- To do
Among the entries below, retype exactly the lines starting with the one with "Distribución (73, 2032)" and going on through the one with "Privacy Policy (374, 2459)", but not the pictures.

- Information supplied
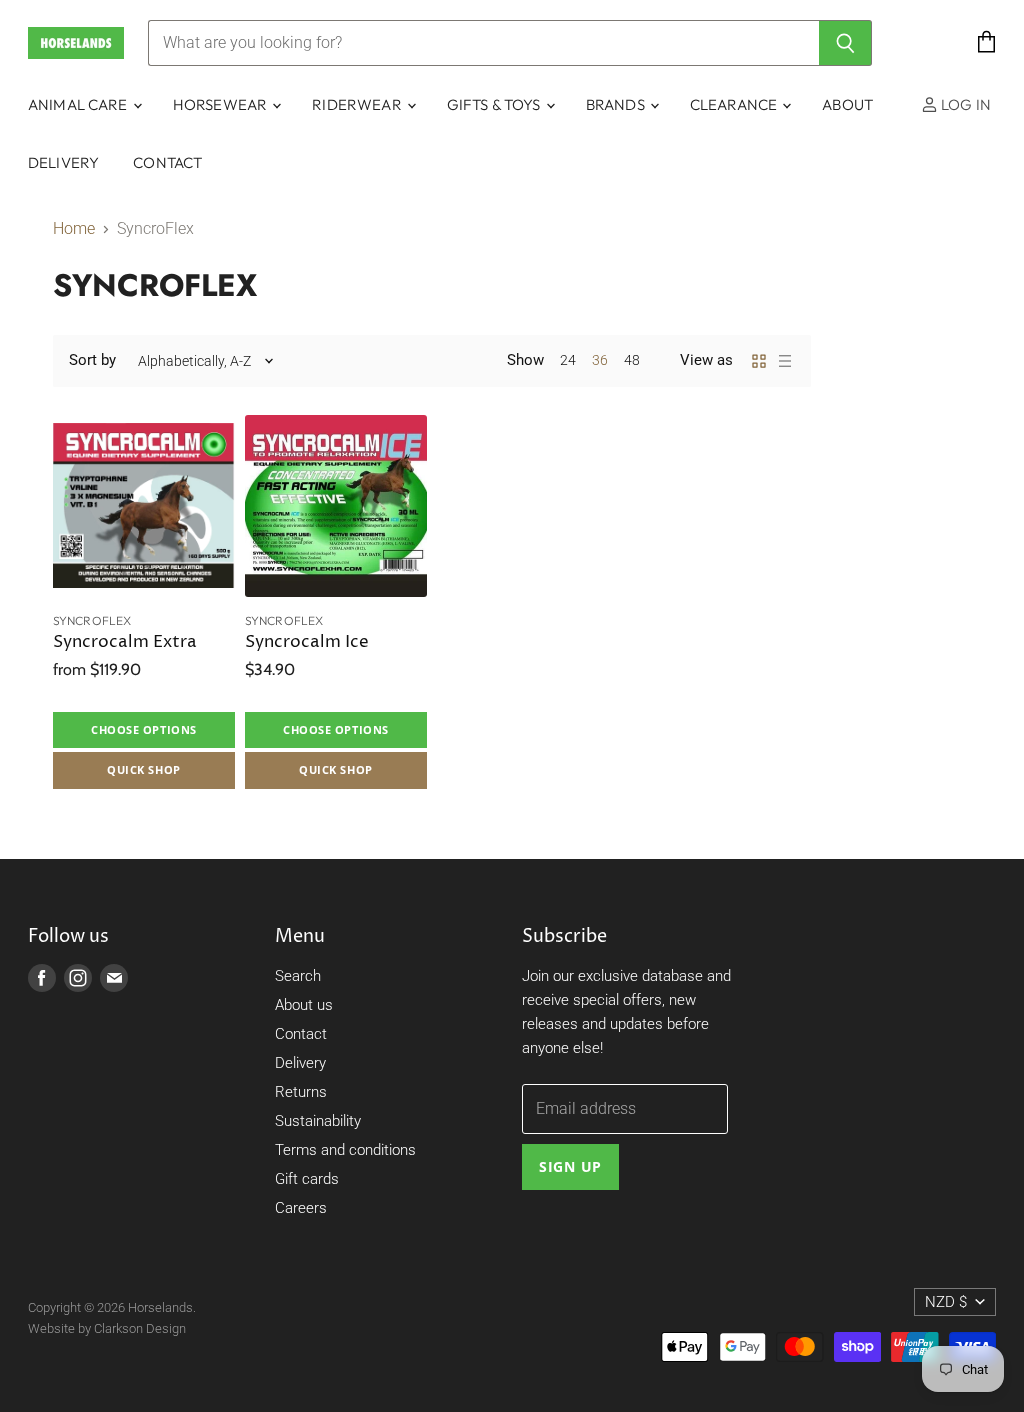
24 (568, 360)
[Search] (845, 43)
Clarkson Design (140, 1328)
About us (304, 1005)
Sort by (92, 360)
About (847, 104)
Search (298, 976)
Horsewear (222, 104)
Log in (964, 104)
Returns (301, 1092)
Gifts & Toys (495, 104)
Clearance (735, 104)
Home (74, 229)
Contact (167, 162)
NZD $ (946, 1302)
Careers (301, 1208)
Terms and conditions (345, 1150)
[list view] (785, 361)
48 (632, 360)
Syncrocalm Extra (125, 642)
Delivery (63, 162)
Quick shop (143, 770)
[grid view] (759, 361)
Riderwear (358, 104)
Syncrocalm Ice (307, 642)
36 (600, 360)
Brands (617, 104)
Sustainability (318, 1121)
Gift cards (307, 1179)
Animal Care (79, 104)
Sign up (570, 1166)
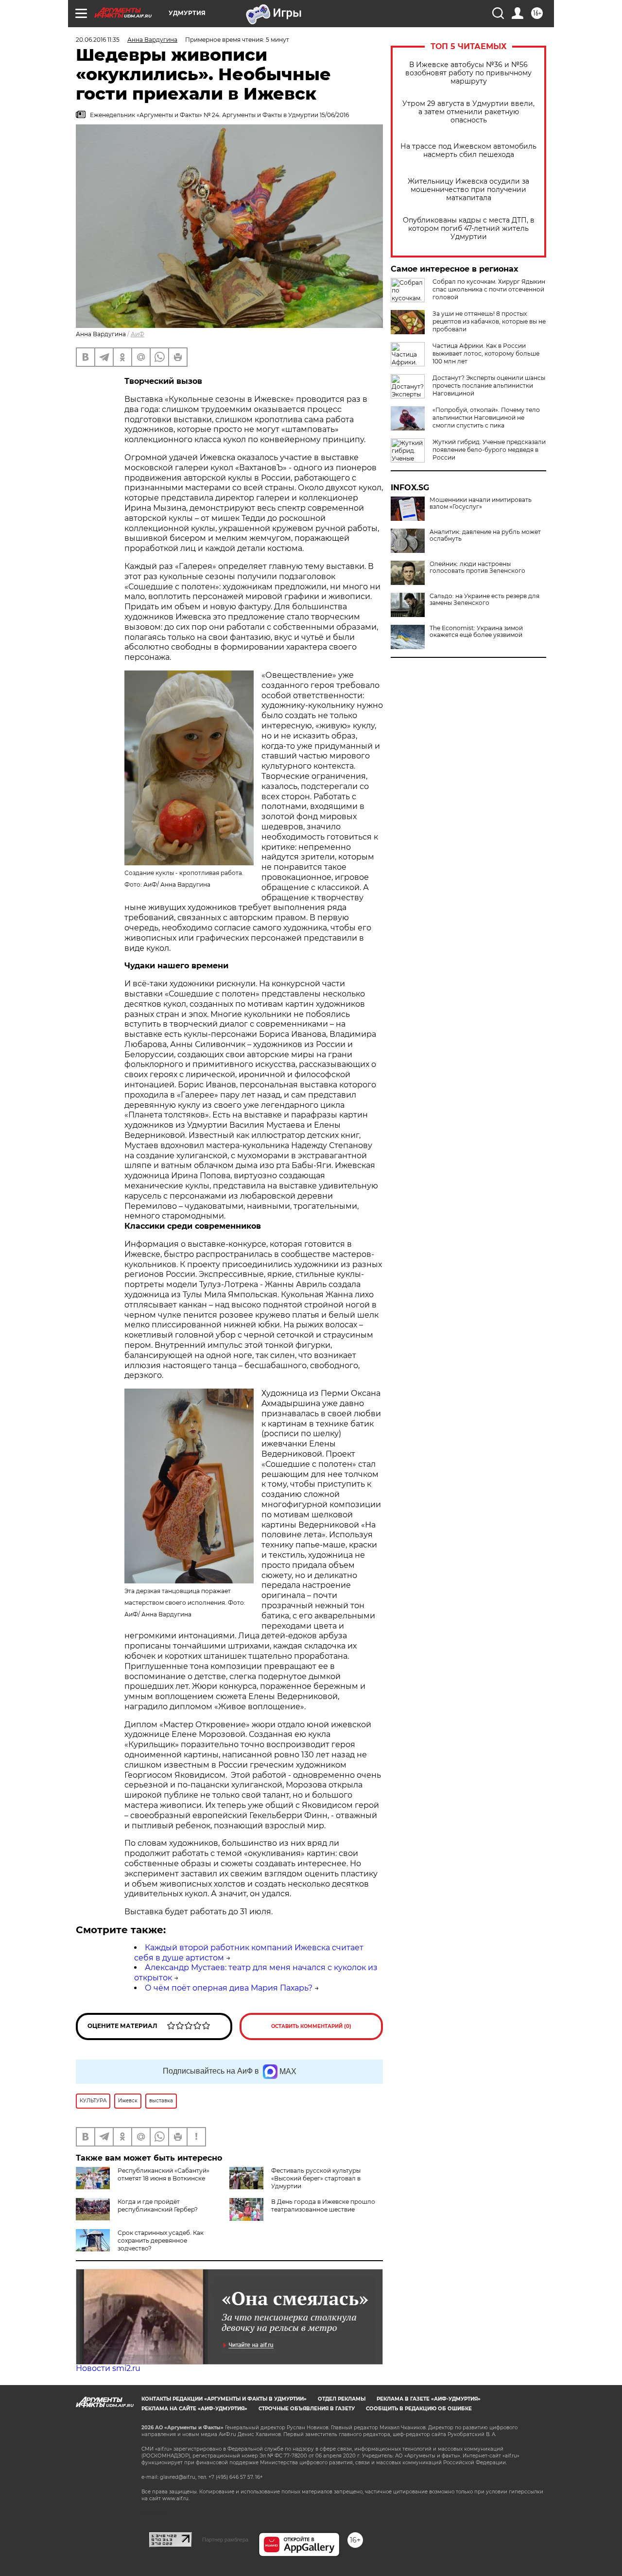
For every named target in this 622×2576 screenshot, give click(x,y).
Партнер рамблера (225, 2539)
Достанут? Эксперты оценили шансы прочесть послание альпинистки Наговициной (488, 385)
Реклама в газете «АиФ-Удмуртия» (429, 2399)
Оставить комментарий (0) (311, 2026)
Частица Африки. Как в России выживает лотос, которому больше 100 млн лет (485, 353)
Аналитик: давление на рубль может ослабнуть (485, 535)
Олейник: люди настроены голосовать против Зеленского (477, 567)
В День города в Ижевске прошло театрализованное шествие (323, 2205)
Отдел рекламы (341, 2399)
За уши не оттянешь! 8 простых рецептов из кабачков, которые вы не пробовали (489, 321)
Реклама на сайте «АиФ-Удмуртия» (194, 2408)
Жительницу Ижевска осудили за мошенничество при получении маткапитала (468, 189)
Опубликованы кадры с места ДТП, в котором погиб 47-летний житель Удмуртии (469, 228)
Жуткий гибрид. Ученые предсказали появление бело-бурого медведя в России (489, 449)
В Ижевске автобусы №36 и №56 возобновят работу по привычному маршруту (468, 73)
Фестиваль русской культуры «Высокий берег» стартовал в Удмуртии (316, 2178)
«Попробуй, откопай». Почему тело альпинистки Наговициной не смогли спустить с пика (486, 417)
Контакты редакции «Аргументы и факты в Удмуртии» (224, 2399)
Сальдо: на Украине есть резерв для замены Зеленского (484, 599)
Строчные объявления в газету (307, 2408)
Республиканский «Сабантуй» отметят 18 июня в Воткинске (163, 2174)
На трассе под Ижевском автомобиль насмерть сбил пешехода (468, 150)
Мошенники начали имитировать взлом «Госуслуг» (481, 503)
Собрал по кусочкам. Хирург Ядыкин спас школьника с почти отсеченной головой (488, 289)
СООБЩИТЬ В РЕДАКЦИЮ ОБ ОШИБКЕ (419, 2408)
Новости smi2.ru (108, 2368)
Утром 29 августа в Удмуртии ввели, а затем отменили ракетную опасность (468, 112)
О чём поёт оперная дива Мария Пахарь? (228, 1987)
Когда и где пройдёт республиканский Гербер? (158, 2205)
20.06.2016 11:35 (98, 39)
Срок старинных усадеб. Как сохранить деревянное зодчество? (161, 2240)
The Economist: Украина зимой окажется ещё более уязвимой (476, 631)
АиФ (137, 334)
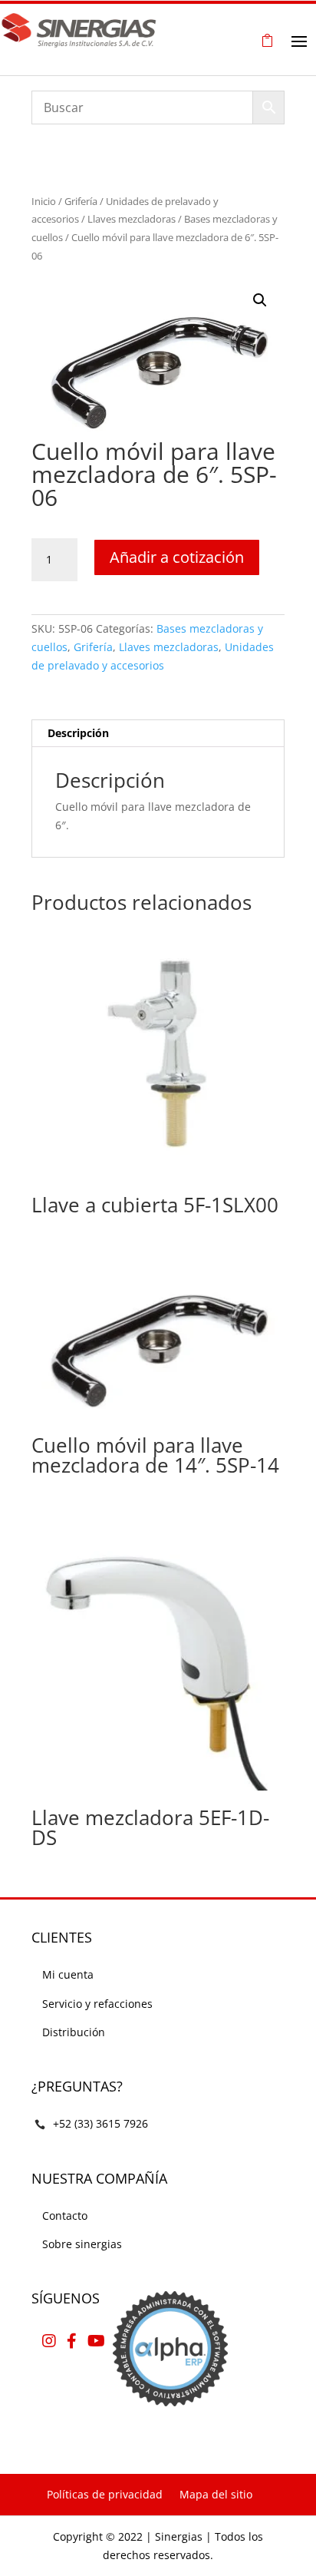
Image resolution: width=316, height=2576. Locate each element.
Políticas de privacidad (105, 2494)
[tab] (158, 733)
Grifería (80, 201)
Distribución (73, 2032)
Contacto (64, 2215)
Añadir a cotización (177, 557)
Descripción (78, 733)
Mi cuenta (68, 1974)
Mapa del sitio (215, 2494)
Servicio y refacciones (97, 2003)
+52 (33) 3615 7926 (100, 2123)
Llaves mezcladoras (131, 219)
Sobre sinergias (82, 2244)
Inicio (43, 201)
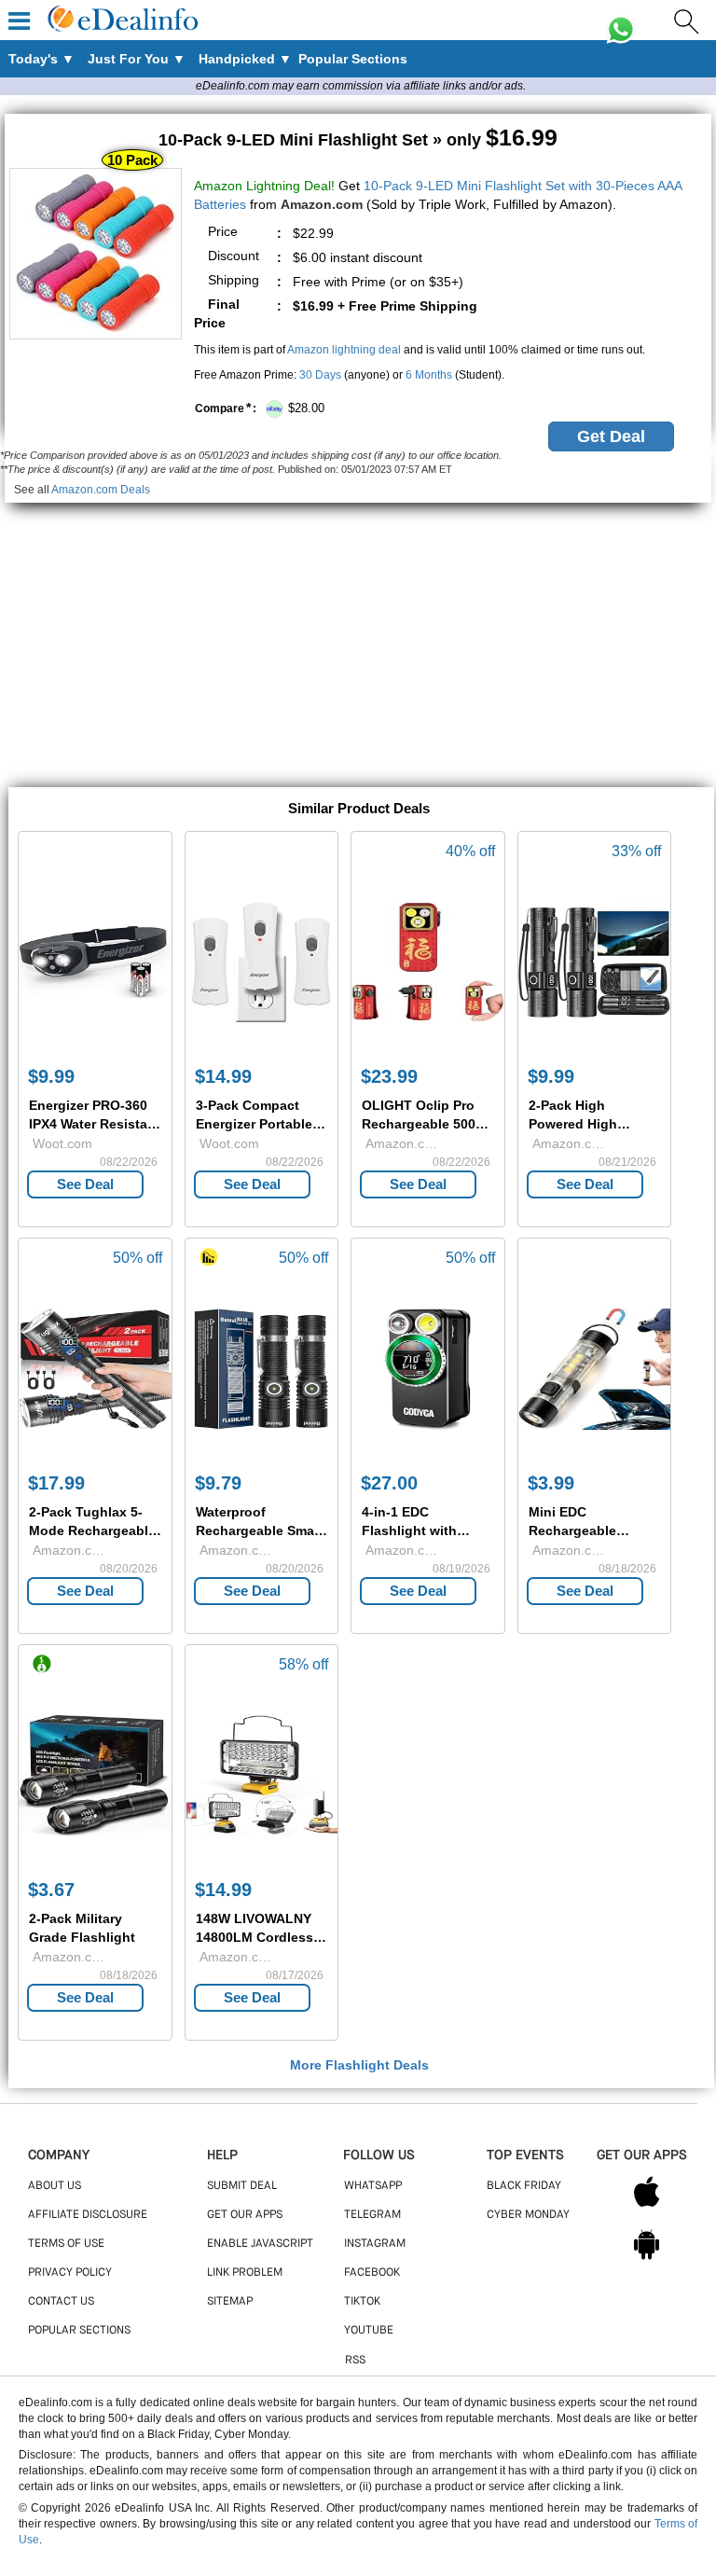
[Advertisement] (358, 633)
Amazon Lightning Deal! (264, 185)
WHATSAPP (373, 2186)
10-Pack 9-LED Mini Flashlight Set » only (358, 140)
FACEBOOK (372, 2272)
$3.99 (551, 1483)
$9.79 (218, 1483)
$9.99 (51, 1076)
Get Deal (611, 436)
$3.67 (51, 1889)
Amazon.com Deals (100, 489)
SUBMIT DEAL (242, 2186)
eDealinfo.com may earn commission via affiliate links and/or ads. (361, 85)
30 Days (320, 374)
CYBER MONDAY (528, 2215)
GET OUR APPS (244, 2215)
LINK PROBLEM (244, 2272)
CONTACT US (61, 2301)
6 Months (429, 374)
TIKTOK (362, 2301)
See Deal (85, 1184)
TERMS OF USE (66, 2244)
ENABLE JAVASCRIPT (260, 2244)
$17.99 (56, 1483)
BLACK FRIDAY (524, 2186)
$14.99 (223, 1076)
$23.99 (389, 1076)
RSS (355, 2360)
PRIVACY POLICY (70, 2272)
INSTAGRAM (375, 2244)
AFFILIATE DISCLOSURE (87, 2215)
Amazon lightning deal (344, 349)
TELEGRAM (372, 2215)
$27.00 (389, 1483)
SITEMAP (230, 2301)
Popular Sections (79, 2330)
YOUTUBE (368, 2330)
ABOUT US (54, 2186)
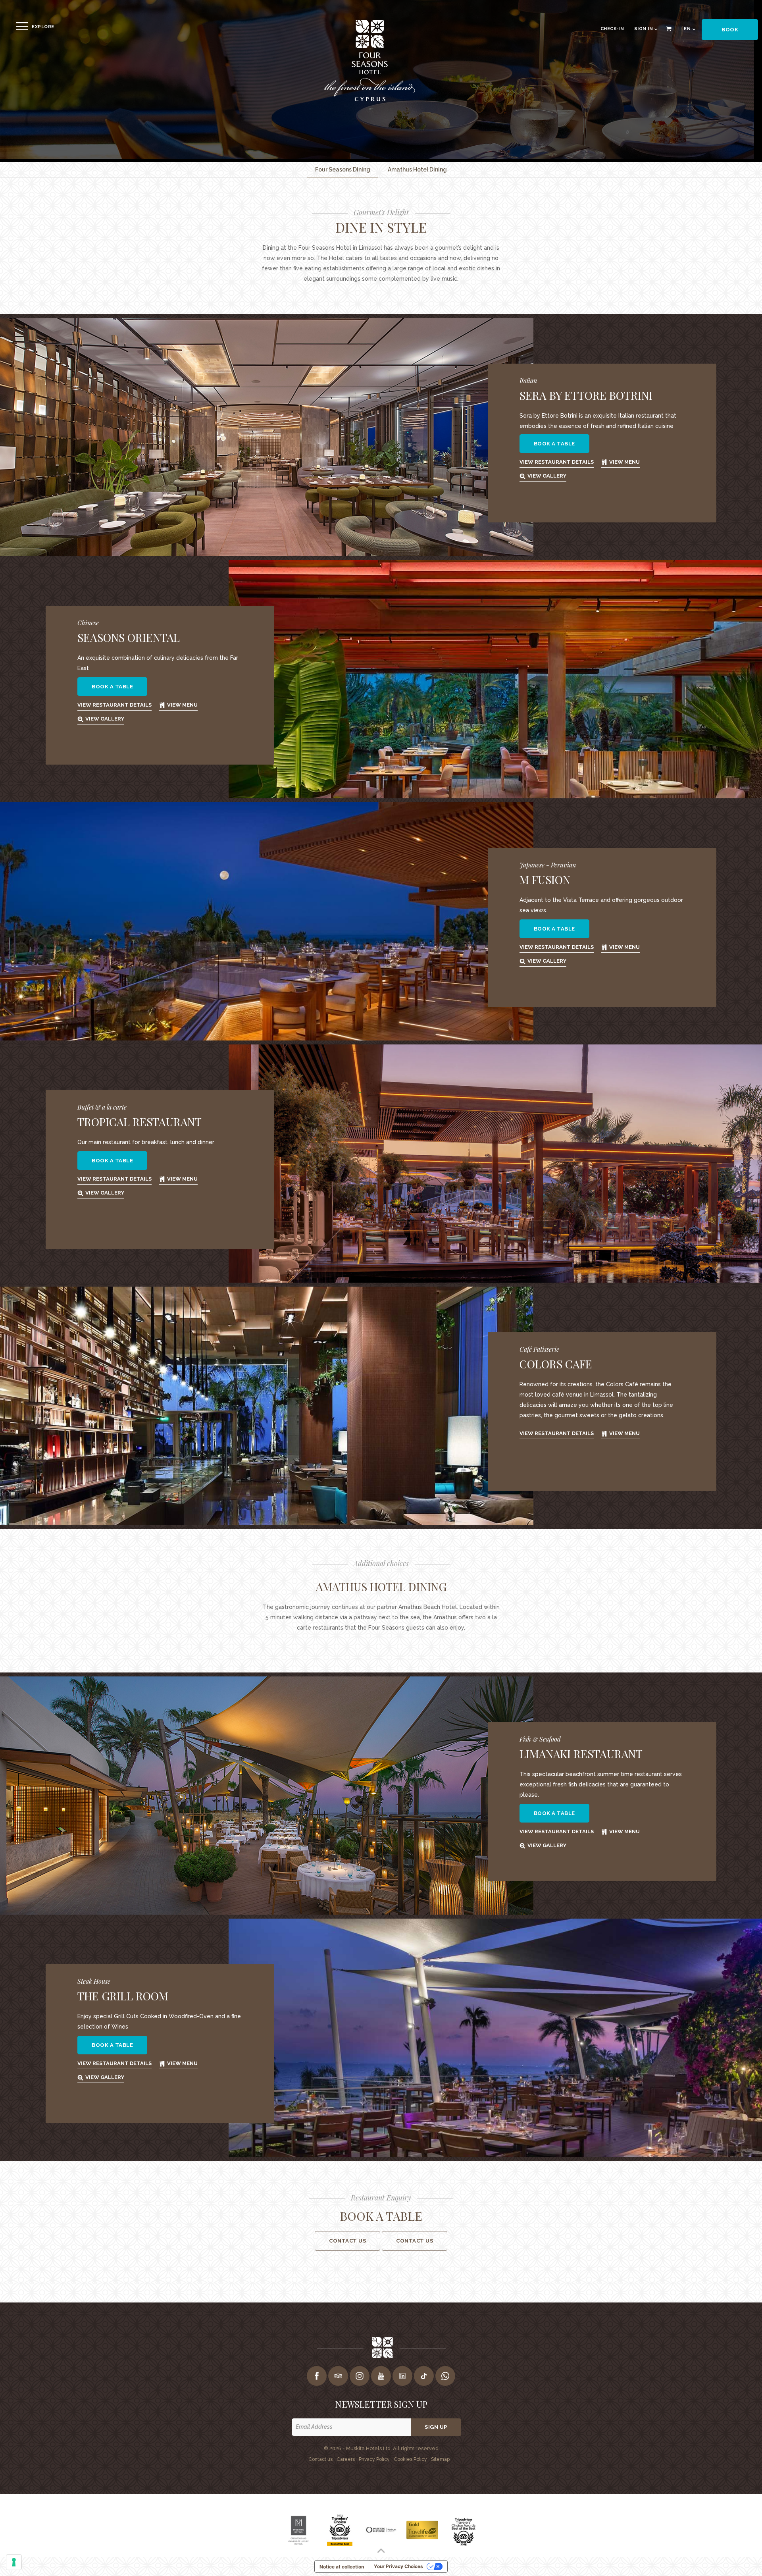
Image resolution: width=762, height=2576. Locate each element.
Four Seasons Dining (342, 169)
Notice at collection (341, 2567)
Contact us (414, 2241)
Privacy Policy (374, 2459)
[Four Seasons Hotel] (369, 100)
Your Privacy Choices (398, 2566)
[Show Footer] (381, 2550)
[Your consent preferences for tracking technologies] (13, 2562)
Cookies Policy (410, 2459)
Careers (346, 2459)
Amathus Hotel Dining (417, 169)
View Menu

- Your response
Distribución (73, 2032)
Contacto (64, 2215)
Añadir a cotización (177, 557)
Descripción (78, 733)
Mi cuenta (68, 1974)
Mapa del sitio (215, 2494)
Servicio y refacciones (97, 2003)
+52 (33) 3615 7926 (100, 2123)
Llaves mezcladoras (131, 219)
Sobre sinergias (82, 2244)
Inicio (43, 201)
[Advertisement] (358, 633)
Amazon Lightning Deal! (264, 185)
WHATSAPP (373, 2186)
10-Pack 9-LED Mini Flashlight Set » only (358, 140)
FACEBOOK (372, 2272)
$3.99 (551, 1483)
$9.79 (218, 1483)
$9.99 (51, 1076)
Get Deal (611, 436)
$3.67 (51, 1889)
Amazon.com Deals (100, 489)
SUBMIT DEAL (242, 2186)
eDealinfo.com may earn commission via affiliate links and/or ads. (361, 85)
30 Days (320, 374)
CYBER MONDAY (528, 2215)
GET OUR APPS (244, 2215)
LINK PROBLEM (244, 2272)
CONTACT US (61, 2301)
6 Months (429, 374)
TIKTOK (362, 2301)
See Deal (85, 1184)
TERMS OF USE (66, 2244)
ENABLE JAVASCRIPT (260, 2244)
$17.99 (56, 1483)
BLACK FRIDAY (524, 2186)
$14.99 (223, 1076)
$23.99 (389, 1076)
RSS (355, 2360)
PRIVACY POLICY (70, 2272)
INSTAGRAM (375, 2244)
AFFILIATE DISCLOSURE (87, 2215)
Amazon lightning deal (344, 349)
TELEGRAM (372, 2215)
$27.00 (389, 1483)
SITEMAP (230, 2301)
Popular Sections (79, 2330)
YOUTUBE (368, 2330)
ABOUT US (54, 2186)
Image resolution: width=762, height=2576. Locate each element.
Four Seasons Dining (342, 169)
Notice at collection (341, 2567)
Contact us (414, 2241)
Privacy Policy (374, 2459)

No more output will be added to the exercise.